If you are considering a purchase of a board, the three key variables are material, size and shape. REI offers a series of videos to help guide you through purchase considerations and introduce people to using paddleboards.

Boards can be either of solid construction or inflatable. Solid boards offer greater stability since there is no give to them in the water. They have less resistance in the water so travel more easily too. The downside of solid boards is that they are more difficult to store and transport. Inflatable boards can be stuffed into a back pack to limit storage space and make access to more remote locations easier. Once at the water’s edge, inflating a board takes 10-15 minutes.

When considering the size and shape of a board consider your confidence level and how you would like to use it. Generally speaking, wider boards (greater than 30 inches) are more stable and will support heavier weights, but they lose out on maneuverability and speed. If you look at the front tips of boards you will find some that are rounded (plane boards) and others that are tapered (displacement boards). The wide rounded nose of Plane boards improves maneuverability. Displacement boards cut through the water more efficiently and are better for distance. Most boards for Lake Champlain will be nine to twelve feet long. Anything shorter is designed for surfing or for children. Longer boards are for people more interested in travelling distances or racing.

Once you have your board, it’s time to get to the water. First, check that your paddle is the correct length. When standing place the paddle on the ground, and the top of the handle should rest at the bend of your wrist. If you intend to kneel on the board rather than standing (a way to build confidence and minimize the likelihood of falling) you will want to adjust the paddle height accordingly. Place the board in knee deep water before mounting it to avoid damaging the fin. Stand on the board just behind the carry handle for stability. Paddle with angle of the blade facing away from you, so when you put muscle power into the stroke the flat of the blade pushes against the water. Keep your arms stiff when directing the blade through the water for efficiency. Your paddle stroke should maximize the strength of your shoulders and torso rather than your arms. When bringing the blade forward for the next stroke it shouldn’t come in front of your feet. Bringing the paddle too far forward wastes energy and disrupts your balance. Finally, improve your balance by keeping your head up, rather than looking at your feet.

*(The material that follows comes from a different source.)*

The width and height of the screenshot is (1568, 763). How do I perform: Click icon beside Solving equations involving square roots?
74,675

Stability is a theme in selecting and using boards for a reason. An ankle leash prevents the board from moving too far away. The ankle leash will also pull the board toward you when you go under; a fact you should be aware of when you resurface in order to avoid getting knocked on the head.  

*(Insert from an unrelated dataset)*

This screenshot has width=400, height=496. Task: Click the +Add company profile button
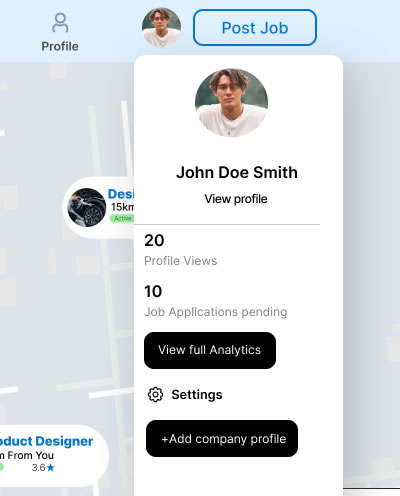coord(222,439)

Remounting the board after a fall is fairly simple. Rest your elbows on the board to secure it; grab the carry handle and kick your feet to propel yourself across the board to grasp the other side. Then you can pull and kick yourself back onto the board.

Adherents of paddleboards rave about the full body work-out. You develop balance in your legs, a tight core for stability, and upper body strength provides power for paddling. Yet even better than the work-out is the opportunity to enjoy the lake from a different vantage point. Underwater fields of aquatic plant provide cover for myriad fish and invertebrates living their lives mostly oblivious to your presence.  A paddleboard can’t completely replace a kayak, but it is another way to further your enjoyment of the lake.